Strengthening police response
"Because every one of our compatriots, every one of our companies and every one of our institutions can be a target for cybercriminals, all the services of the Ministry of the Interior must be fully mobilized. This is already the case, to ensure that impunity cannot flourish anywhere", insists Bruno Retailleau, Minister of the Interior.
The Ministry of the Interior's new roadmap sets out 84 measures to step up the fight against cybercrime, with a major “operational” component. One of the key challenges is to improve the flow of information between specialized services (OFAC, UNCyber, BL2C) and other investigators. The Ministry wishes to rely on technical investigation and data management to reinforce its actions.
The fight against cybercrime will also involve combating the trafficking of illicit products online, particularly on the darkweb or encrypted messaging services. 60% of content on the darkweb is illegal... To carry out their activities, cybercriminals regularly use crypto-assets. Intensifying the fight against online money laundering and increasing knowledge about the use of crypto assets would enable more regular tracing and seizures. Operation Endgame represents one of law enforcement's greatest successes, coordinated on a European scale, with the freezing of 99 criminal crypto-asset wallets containing over €70 million. The police are also looking to step up their preventive initiatives aimed at the general public, and plan to set up a documentary database of advice sheets for users.
Detect, understand, organize
In its new strategy, the French Ministry of the Interior stresses the need not only to step up detection of cyberthreats, but also to process and exploit the data generated by attacks. To anticipate the threat, security forces will have to track down the new tools used by cybercriminals: clandestine applications or encrypted telephony solutions designed to evade the authorities. “When you know who the criminals are, you can counter them better,” stresses Lieutenant-Colonel Sophie Lambert, Deputy Head of the Cyber Knowledge, Anticipation and Crisis Management Division at the French Ministry of the Interior Command, adding: "AI is a means, but criminals are structuring themselves like a real business. Criminals specialize by profession: developers, brokers, kit designers. They reinvest their profits, finance new attacks, build new malware, resell data... It's like classic crime, but in cyberspace. The criminals meet on forums, encrypted discussion channels. One is in Brazil, the other in China and so on. This context makes the fight more complex. If they're organized, then we have to be organized against them too"
Communicate, share, cooperate
Each year, COMCYBER-MI will publish a new report on the state of the threat, for the benefit of both the Ministry and the general public. Public-private partnerships will also be strengthened, particularly in the area of intelligence sharing.
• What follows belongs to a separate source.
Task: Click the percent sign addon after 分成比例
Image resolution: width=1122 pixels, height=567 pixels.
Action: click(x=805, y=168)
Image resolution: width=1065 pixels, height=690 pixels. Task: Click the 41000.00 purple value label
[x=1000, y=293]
Cross-analyses on cyber-threat-related themes will also be produced.
Crisis management and resilience
Crisis management and resilience are also dedicated. "The aim is to help prepare, train and improve resilience, as well as knowledge of the threat and its concrete consequences, upstream of the crisis, with the support of departmental prefects in the territories, while natively integrating the judicial component. Next, we need to learn from and share the lessons of cyber crises, through feedback," explains the roadmap. Feedback will be at the heart of the strategy. COMCYBER-MI will not only contribute to this at ministerial level, but will also support the dissemination of RETEX from victims of large-scale criminal cyberattacks. The aim is to better prepare local authorities and public institutions for attacks, by strengthening their resilience in the face of digital crises. This commitment to resilience also includes the need to run broader awareness campaigns throughout the country. Two other components complete this ministerial strategy: “competence and attractiveness” and “partnership, competence and management”.
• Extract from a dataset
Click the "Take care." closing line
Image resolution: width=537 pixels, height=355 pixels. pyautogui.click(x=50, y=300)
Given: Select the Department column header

At a time when digital attacks are growing in sophistication and intensity - as the news of the last few days has shown once again - the Ministry's new strategy is intended to be broad-spectrum and ambitious. Anchored in the long term, it will have to cope with the industrialization of cybercrime and its capacity for innovation. While efforts, resources and determination are clearly on display, there can be no doubt that the future will not be a long, quiet river... and that, once again, there will be strength in numbers.